Rows about locating things on screens:
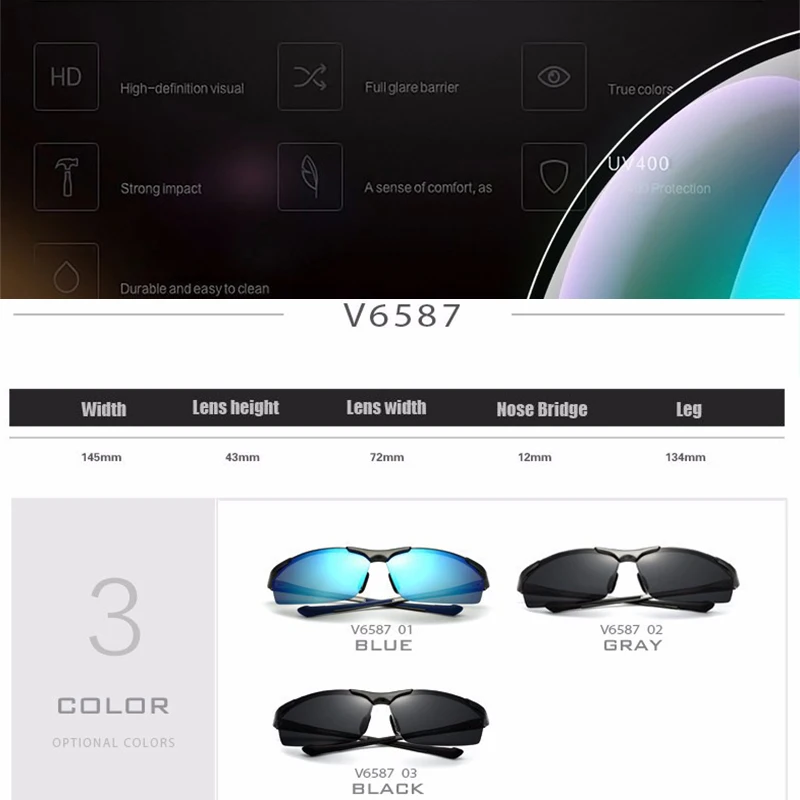Image resolution: width=800 pixels, height=800 pixels.
Task: Click the Width column header
Action: pos(104,409)
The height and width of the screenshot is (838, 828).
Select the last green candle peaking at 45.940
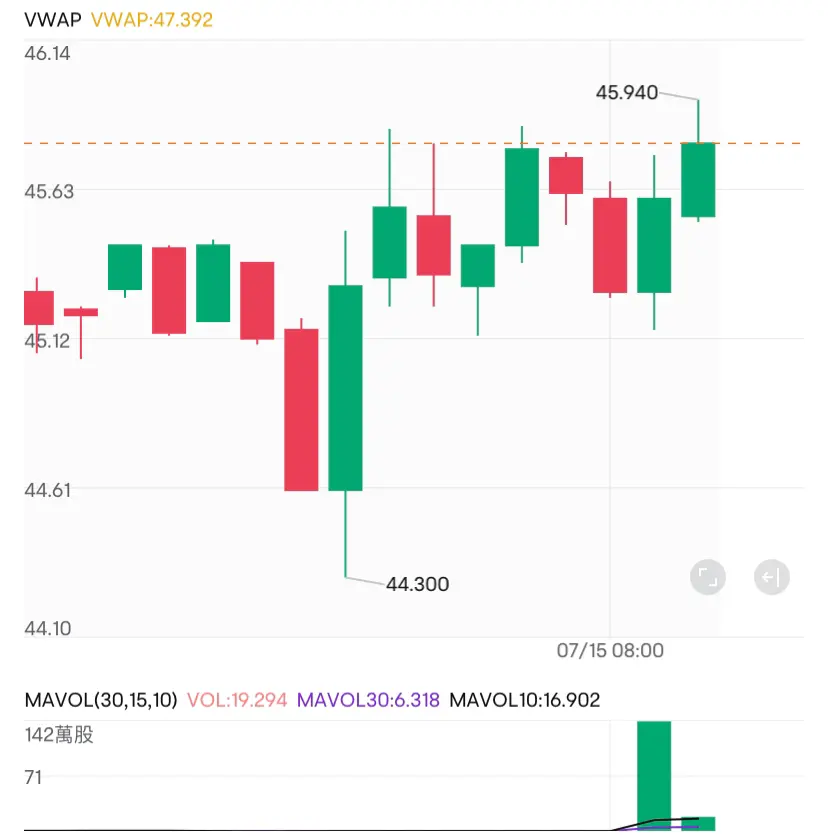698,180
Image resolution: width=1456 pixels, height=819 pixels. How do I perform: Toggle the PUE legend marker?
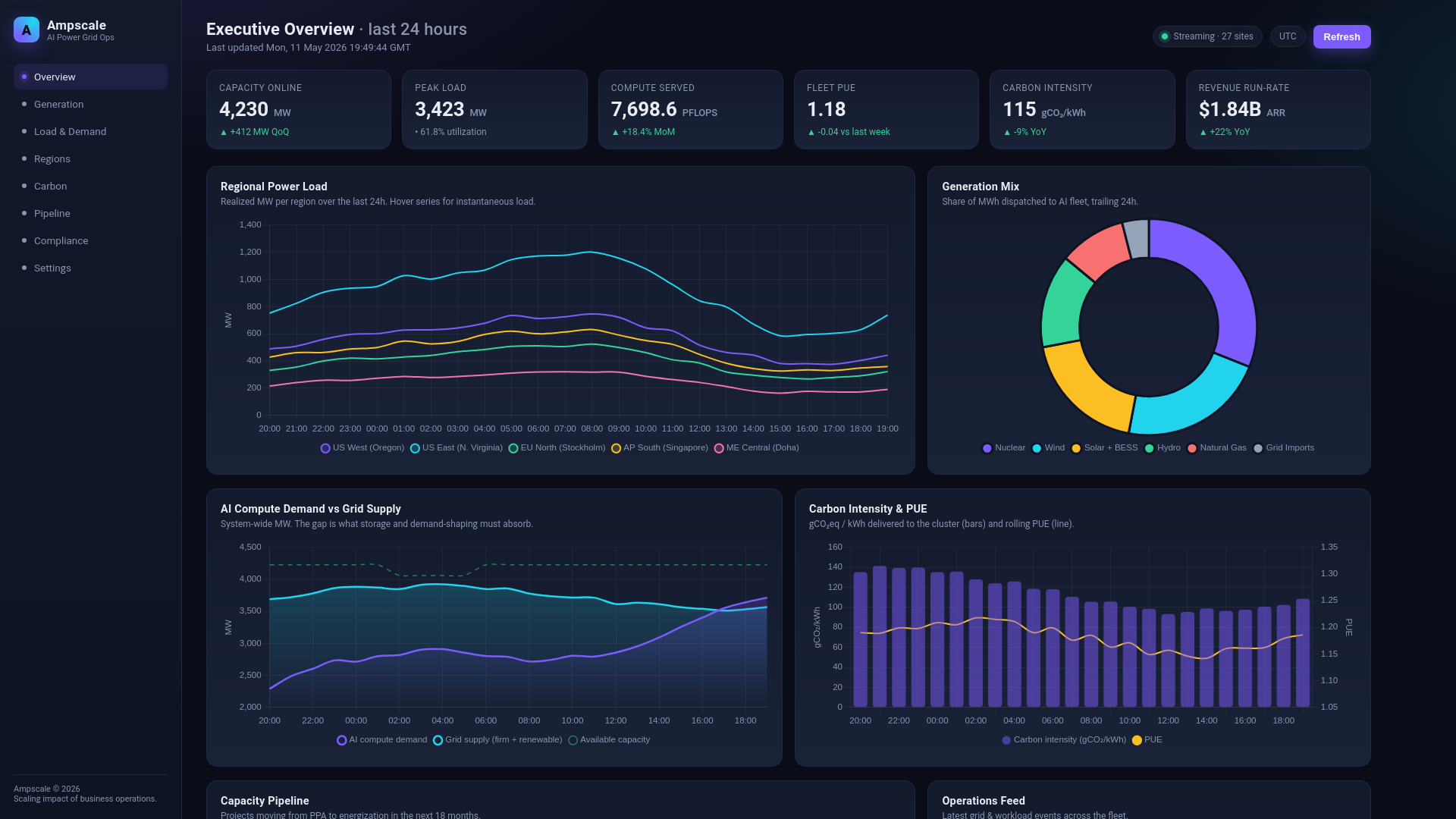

> _EXERCISE PROMPT_: Write out the rows above word for word, leaving out the pictures.

> _ANSWER FOR THIS EXERCISE_:
Image resolution: width=800 pixels, height=800 pixels.
Task: Click the Width column header
Action: pos(104,409)
The height and width of the screenshot is (838, 828).
Select the last green candle peaking at 45.940
698,180
Image resolution: width=1456 pixels, height=819 pixels. How do I perform: Toggle the PUE legend marker?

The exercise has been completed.